* EXCERPTED PASSAGE:
⟨
Increasing tree coverage outside forests - GulfToday

Increasing tree coverage outside forests

Meena Janardhan

Writer/Editor/Consultant. She has over 25 years of experience in the fields of environmental journalism and publishing.

Illustrative image.

Representational image.

A new initiative to increase tree coverage outside of forest lands in India in a bid to support global climate change mitigation and adaptation goals has been announced by the US and India.

The ‘Trees Outside Forests in India’ (TOFI) initiative is a new USD 25 million programme will bring together farmers, companies, and private institutions in India to rapidly expand tree coverage outside of traditional forests by 2.8 million hectares.

As the TOFI website explains, trees not only grow in forests but also beyond: in farms, pastures, meadows, parks, cities, along roads, rivers and across other non-forested landscapes. These trees outside of designated ‘forest’ areas are categorized as ‘Trees Outside Forests’. These trees help people thrive and survive. They provide food, materials, income, employment and livelihoods for millions of people and vital ecosystem services like clean air and water, habitat for animals, and help in climate regulation. They can also can help save our forests. Vast swathes of the world’s forests are being destroyed every day: mainly for agriculture, forest products (like food, paper, wood) and infrastructure development. TOF-based timber and medicinal products are emerging as major alternatives to products sourced from forests and can significantly reduce the pressure on forests.
⟩
Transcribe the part of the article about trees outside forests that starts at "Increasing tree coverage outside forests - GulfToday" and ends at "Illustrative image.". Rely only on the article about trees outside forests.

* DATA LISTING:
⟨
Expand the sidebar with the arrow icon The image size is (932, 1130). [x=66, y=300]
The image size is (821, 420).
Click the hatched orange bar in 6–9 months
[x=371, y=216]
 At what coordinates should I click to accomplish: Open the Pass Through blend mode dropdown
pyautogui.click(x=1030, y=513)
⟩
⟨
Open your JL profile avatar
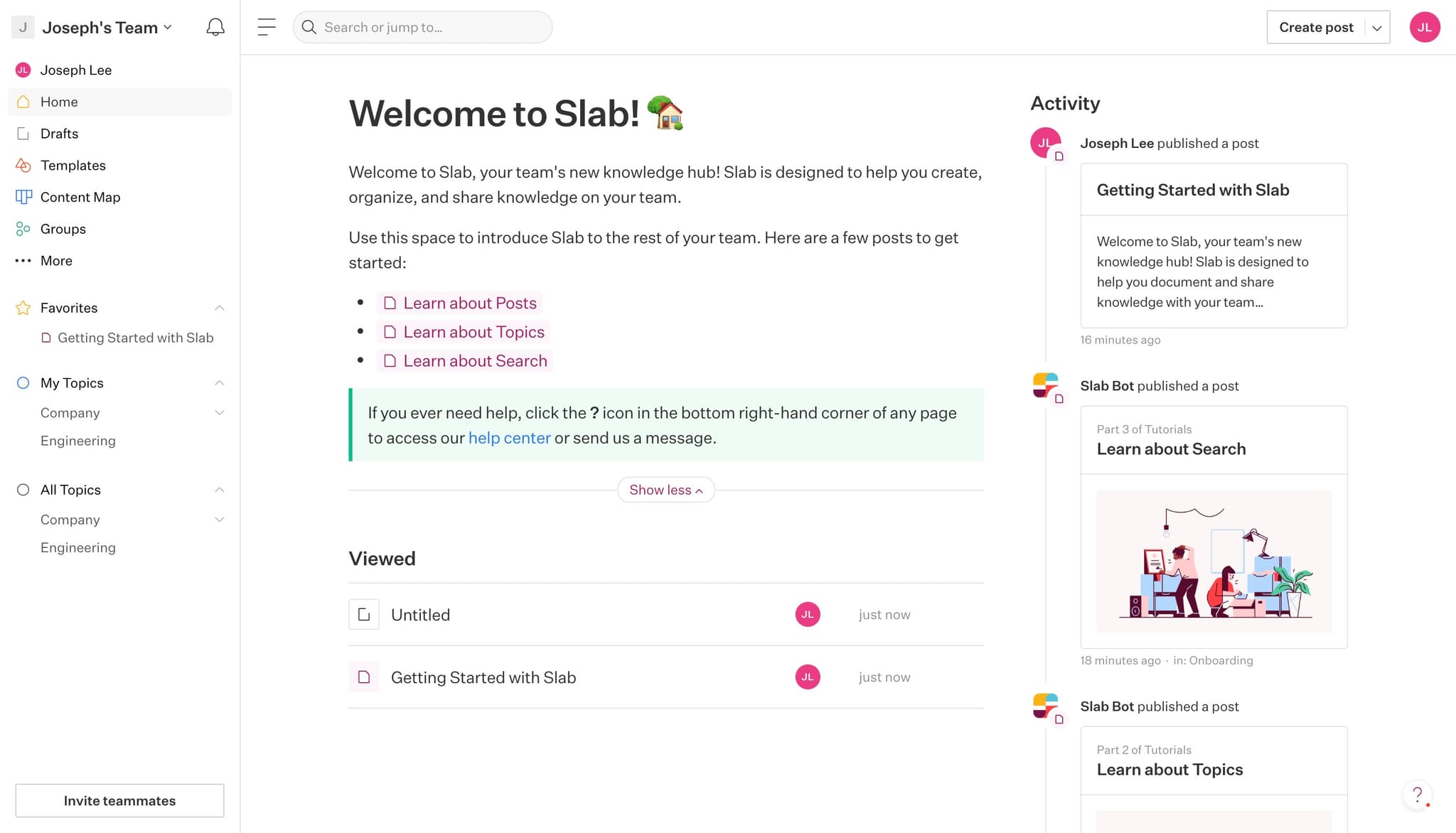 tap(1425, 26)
⟩
* ANSWER SECTION:
Increasing tree coverage outside forests - GulfToday

Increasing tree coverage outside forests

Meena Janardhan

Writer/Editor/Consultant. She has over 25 years of experience in the fields of environmental journalism and publishing.

Illustrative image.